** Assignment **
Word by word and line by line, write out all of the records.

Start of Data to process

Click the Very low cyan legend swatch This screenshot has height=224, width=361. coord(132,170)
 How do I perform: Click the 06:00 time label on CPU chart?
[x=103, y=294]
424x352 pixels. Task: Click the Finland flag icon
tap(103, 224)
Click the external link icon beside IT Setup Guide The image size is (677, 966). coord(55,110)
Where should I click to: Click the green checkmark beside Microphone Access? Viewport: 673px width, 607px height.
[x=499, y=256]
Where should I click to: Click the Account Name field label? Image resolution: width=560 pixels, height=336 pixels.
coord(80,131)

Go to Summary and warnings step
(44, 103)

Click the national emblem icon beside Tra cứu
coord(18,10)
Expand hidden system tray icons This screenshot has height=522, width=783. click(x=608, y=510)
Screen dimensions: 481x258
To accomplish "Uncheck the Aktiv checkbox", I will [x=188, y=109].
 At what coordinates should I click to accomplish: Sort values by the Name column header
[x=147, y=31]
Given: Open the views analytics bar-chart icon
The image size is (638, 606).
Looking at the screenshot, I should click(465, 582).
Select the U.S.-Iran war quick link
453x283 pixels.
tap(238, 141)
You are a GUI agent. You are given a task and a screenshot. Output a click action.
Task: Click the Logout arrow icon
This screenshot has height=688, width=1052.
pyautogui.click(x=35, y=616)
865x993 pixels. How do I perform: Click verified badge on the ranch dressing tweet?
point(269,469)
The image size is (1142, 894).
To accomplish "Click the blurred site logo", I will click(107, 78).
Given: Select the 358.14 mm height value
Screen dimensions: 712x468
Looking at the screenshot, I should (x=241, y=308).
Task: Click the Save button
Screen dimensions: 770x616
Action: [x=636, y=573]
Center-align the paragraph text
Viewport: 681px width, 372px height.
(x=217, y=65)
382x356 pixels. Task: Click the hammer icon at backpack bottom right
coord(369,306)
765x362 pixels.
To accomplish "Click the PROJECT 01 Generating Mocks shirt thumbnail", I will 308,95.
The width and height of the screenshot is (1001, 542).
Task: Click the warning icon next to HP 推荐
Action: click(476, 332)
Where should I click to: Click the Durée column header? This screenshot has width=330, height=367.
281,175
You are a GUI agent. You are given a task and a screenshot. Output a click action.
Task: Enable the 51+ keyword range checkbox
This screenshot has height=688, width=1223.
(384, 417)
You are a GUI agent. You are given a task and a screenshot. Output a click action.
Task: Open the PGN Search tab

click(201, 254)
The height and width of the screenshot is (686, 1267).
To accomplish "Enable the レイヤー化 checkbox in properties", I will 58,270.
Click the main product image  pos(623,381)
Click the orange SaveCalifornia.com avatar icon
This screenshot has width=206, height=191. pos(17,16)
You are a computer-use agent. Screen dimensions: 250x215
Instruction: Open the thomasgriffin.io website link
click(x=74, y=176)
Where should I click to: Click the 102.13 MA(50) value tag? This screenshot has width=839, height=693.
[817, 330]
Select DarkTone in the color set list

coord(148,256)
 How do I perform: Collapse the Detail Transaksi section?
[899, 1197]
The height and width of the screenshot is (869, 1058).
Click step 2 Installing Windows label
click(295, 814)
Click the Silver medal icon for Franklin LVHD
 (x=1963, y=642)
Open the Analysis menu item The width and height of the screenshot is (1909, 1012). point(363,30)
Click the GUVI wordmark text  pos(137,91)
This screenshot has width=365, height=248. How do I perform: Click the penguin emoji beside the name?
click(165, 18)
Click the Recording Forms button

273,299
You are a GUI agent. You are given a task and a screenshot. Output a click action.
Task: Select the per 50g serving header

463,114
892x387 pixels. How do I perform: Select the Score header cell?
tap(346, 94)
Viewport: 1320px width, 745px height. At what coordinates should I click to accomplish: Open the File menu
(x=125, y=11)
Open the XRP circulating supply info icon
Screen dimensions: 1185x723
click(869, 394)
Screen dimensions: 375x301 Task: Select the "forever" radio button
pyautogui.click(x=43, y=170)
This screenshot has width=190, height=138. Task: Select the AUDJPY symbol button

End of Data to process

** Reply **
Click the Very low cyan legend swatch This screenshot has height=224, width=361. coord(132,170)
 How do I perform: Click the 06:00 time label on CPU chart?
[x=103, y=294]
424x352 pixels. Task: Click the Finland flag icon
tap(103, 224)
Click the external link icon beside IT Setup Guide The image size is (677, 966). coord(55,110)
Where should I click to: Click the green checkmark beside Microphone Access? Viewport: 673px width, 607px height.
[x=499, y=256]
Where should I click to: Click the Account Name field label? Image resolution: width=560 pixels, height=336 pixels.
coord(80,131)

Go to Summary and warnings step
(44, 103)

Click the national emblem icon beside Tra cứu
coord(18,10)
Expand hidden system tray icons This screenshot has height=522, width=783. click(x=608, y=510)
Screen dimensions: 481x258
To accomplish "Uncheck the Aktiv checkbox", I will [x=188, y=109].
 At what coordinates should I click to accomplish: Sort values by the Name column header
[x=147, y=31]
Given: Open the views analytics bar-chart icon
The image size is (638, 606).
Looking at the screenshot, I should click(465, 582).
Select the U.S.-Iran war quick link
453x283 pixels.
tap(238, 141)
You are a GUI agent. You are given a task and a screenshot. Output a click action.
Task: Click the Logout arrow icon
This screenshot has height=688, width=1052.
pyautogui.click(x=35, y=616)
865x993 pixels. How do I perform: Click verified badge on the ranch dressing tweet?
point(269,469)
The image size is (1142, 894).
To accomplish "Click the blurred site logo", I will click(107, 78).
Given: Select the 358.14 mm height value
Screen dimensions: 712x468
Looking at the screenshot, I should (x=241, y=308).
Task: Click the Save button
Screen dimensions: 770x616
Action: [x=636, y=573]
Center-align the paragraph text
Viewport: 681px width, 372px height.
(x=217, y=65)
382x356 pixels. Task: Click the hammer icon at backpack bottom right
coord(369,306)
765x362 pixels.
To accomplish "Click the PROJECT 01 Generating Mocks shirt thumbnail", I will 308,95.
The width and height of the screenshot is (1001, 542).
Task: Click the warning icon next to HP 推荐
Action: click(476, 332)
Where should I click to: Click the Durée column header? This screenshot has width=330, height=367.
281,175
You are a GUI agent. You are given a task and a screenshot. Output a click action.
Task: Enable the 51+ keyword range checkbox
This screenshot has height=688, width=1223.
(384, 417)
You are a GUI agent. You are given a task and a screenshot. Output a click action.
Task: Open the PGN Search tab

click(201, 254)
The height and width of the screenshot is (686, 1267).
To accomplish "Enable the レイヤー化 checkbox in properties", I will 58,270.
Click the main product image  pos(623,381)
Click the orange SaveCalifornia.com avatar icon
This screenshot has width=206, height=191. pos(17,16)
You are a computer-use agent. Screen dimensions: 250x215
Instruction: Open the thomasgriffin.io website link
click(x=74, y=176)
Where should I click to: Click the 102.13 MA(50) value tag? This screenshot has width=839, height=693.
[817, 330]
Select DarkTone in the color set list

coord(148,256)
 How do I perform: Collapse the Detail Transaksi section?
[899, 1197]
The height and width of the screenshot is (869, 1058).
Click step 2 Installing Windows label
click(295, 814)
Click the Silver medal icon for Franklin LVHD
 (x=1963, y=642)
Open the Analysis menu item The width and height of the screenshot is (1909, 1012). point(363,30)
Click the GUVI wordmark text  pos(137,91)
This screenshot has width=365, height=248. How do I perform: Click the penguin emoji beside the name?
click(165, 18)
Click the Recording Forms button

273,299
You are a GUI agent. You are given a task and a screenshot. Output a click action.
Task: Select the per 50g serving header

463,114
892x387 pixels. How do I perform: Select the Score header cell?
tap(346, 94)
Viewport: 1320px width, 745px height. At what coordinates should I click to accomplish: Open the File menu
(x=125, y=11)
Open the XRP circulating supply info icon
Screen dimensions: 1185x723
click(869, 394)
Screen dimensions: 375x301 Task: Select the "forever" radio button
pyautogui.click(x=43, y=170)
This screenshot has width=190, height=138. Task: Select the AUDJPY symbol button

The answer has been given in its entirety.